Wer «chillt» in Zukunft im Weyerli?
Das Freibad Weyerli ist für viele etwas Besonderes. Nach der letztjährigen Sanierung steht der Badi eine weitere Veränderung bevor.
Das Weyerli gibt es schon lange. In den Fünfzigerjahren wurde es von einem natürlichen Weiher in ein Freibad umgebaut. Sein rundes Becken ist das grösste Aussenbecken Westeuropas. In der Sanierung vom letzten Jahr wurde die Badi mit einem neuen Kinderbecken und einer Wasserrutsche ergänzt. Dem Weyerli kommt die Veränderung gut.
Aber es wird sich noch mehr ändern rund ums Weyerli. Moderne Überbauungen sind geplant. Sie werden die Umgebung prägen und neue Menschen in die Quartiere bringen. Wird das Weyerli in Zukunft bleiben, was es ist – und was macht das Bad überhaupt aus?
Ein bisschen Grün im vielen Grau
Das Weyerli liegt im Westen von Bern. Es befindet sich an der Schnittstelle zwischen Stöckacker- und Untermattquartier und gehört zum Bezirk Bethlehem. Schräg über dem Bad verläuft die Autobahnbrücke, deren Rauschen ein bisschen an das Meer erinnert. Gegenüber liegt ein Industrieareal, manchmal lärmt es auch von dort. Lastwagen fahren ein und aus. Ansonsten ist um das Weyerli nicht viel los.
Die raue Ästhetik seiner Umgebung verleiht dem Weyerli eine ganz besondere Atmosphäre: Es ist die grün-blaue Oase zwischen Industrieanlagen und der Autobahnbrücke. Sinnbildlich für die Entspannung inmitten des rohen Alltags.
Motiv in der Berner Kulturszene
In der Berner Kulturszene wird das Weyerli immer mal wieder aufgegriffen. Das Berner Trap-Duo Yangboy$ etwa singt im Song «Weni Zit Ha» über das Chillen im Weyerli mit dem Joint auf dem Sprungbrett. 2017 spielten Yangboy$ den Song auch vor Ort.

#### Aufgabe:
Gib aus dem Text über das Freibad Weyerli oben die Stelle von „Das Weyerli gibt“ bis „Bad überhaupt aus?“ wortgetreu wieder.

#### Bereitgestellte Daten:
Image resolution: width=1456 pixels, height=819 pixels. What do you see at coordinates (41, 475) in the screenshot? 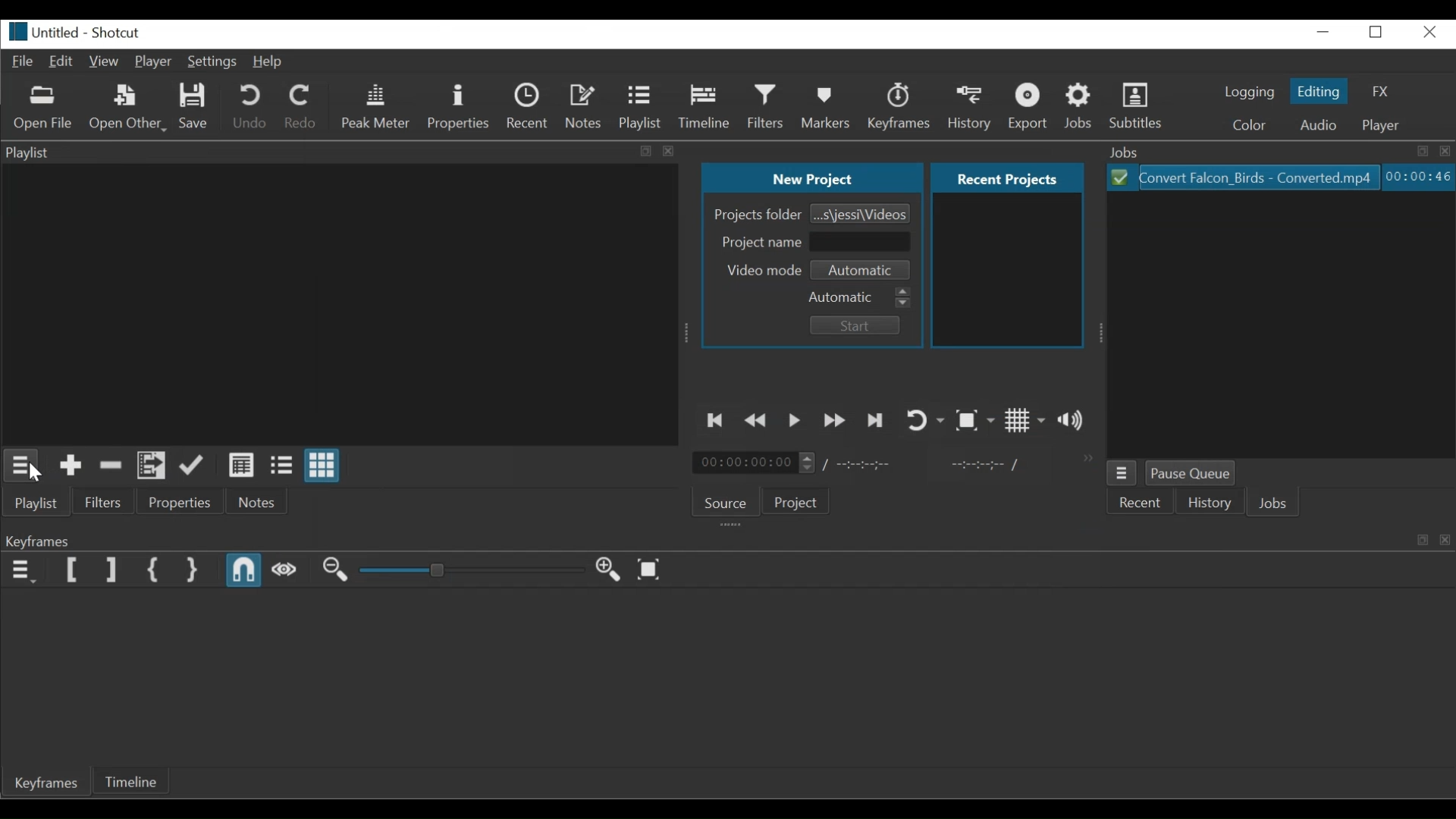
I see `Cursor` at bounding box center [41, 475].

#### Richtige Lösung:
Das Weyerli gibt es schon lange. In den Fünfzigerjahren wurde es von einem natürlichen Weiher in ein Freibad umgebaut. Sein rundes Becken ist das grösste Aussenbecken Westeuropas. In der Sanierung vom letzten Jahr wurde die Badi mit einem neuen Kinderbecken und einer Wasserrutsche ergänzt. Dem Weyerli kommt die Veränderung gut.
Aber es wird sich noch mehr ändern rund ums Weyerli. Moderne Überbauungen sind geplant. Sie werden die Umgebung prägen und neue Menschen in die Quartiere bringen. Wird das Weyerli in Zukunft bleiben, was es ist – und was macht das Bad überhaupt aus?